Looking ahead to 2025, Bolno predicted further progress across these applications. “Then, we could really open up and blow out the field for RNA editing,” he said.

For all the progress that has been made over the past decade in RNA editing, experts agree that there are still challenges that need to be overcome.

One hurdle is inefficiency, Rouskin said. “Ideally, you want to edit 100% of all your molecules that are in a specific cell,” but currently, only around 2% of these molecules can be edited. This is an area in which Ascidian “has shined tremendously,” said Rouskin, who is consulting with the biotech, “because they had a really high level of RNA editing.”

In January 2024, Ascidian’s ACDN-01 became the first RNA exon editor to enter clinical development when the FDA approved the company’s investigational new drug application. ACDN-01 is also the only candidate currently in clinical development to correct the fundamental cause of Stargardt disease, according to Ascidian.

Ascidian hopes ACDN-01, which replaces 22 exons of the ABCA4 gene—which carry mutations that cause the inherited retinal disorder—can go beyond the capabilities of ADAR.

“ADAR is very good at making a specific change at a very specific location,” Robert Bell, chief scientific officer at Ascidian, told BioSpace. “With ACDN-01, we can correct hundreds [of mutations] across that patient population.”

ACDN-01 enables Ascidian to remove exons 1 through 22 in a patient’s pre-mRNA and replace it with wild type mRNA, Bell explained. “Any disease-causing mutation spanning that region we can correct with a single medicine.”

Another challenge is delivery, Rosan said. “There’s no question that across the genetic medicine space, delivery continues to be a barrier. How do you get your drug to the cells where it needs to go?”

On this note, Ascidian inked a deal with Roche in June 2024 worth up to $1.8 billion to discover RNA exon editing candidates for neurological diseases. “Ascidian’s strategy is very deliberately to focus on making the best RNA editors that we can and then partnering with collaborators like Roche to help us with the delivery challenge,” Rosan said.

“The field generally, and Roche specifically, have made tremendous strides in delivering therapeutics across the blood brain barrier—and, to other tissues of interest,” Rosan said.

With further progress could come additional challenges, Rouskin said. She noted that off-target effects are an important consideration for RNA editing, as they are for gene editors. However, “I think it’s much less important, and especially with such low editing efficiency, at this point.
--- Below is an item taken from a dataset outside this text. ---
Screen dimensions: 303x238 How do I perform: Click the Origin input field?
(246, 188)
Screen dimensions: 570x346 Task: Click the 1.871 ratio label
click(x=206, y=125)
If you had 100% editing, I’m sure the off-targets will go up as well and then you can worry more about this, but I think the field is not there yet.”

While Rouskin said that current RNA editing capabilities are “still very limited.” Once it is possible to edit any base to another, “then you can go after, really, any disease that’s understood well enough to let you know what needs to be fixed.”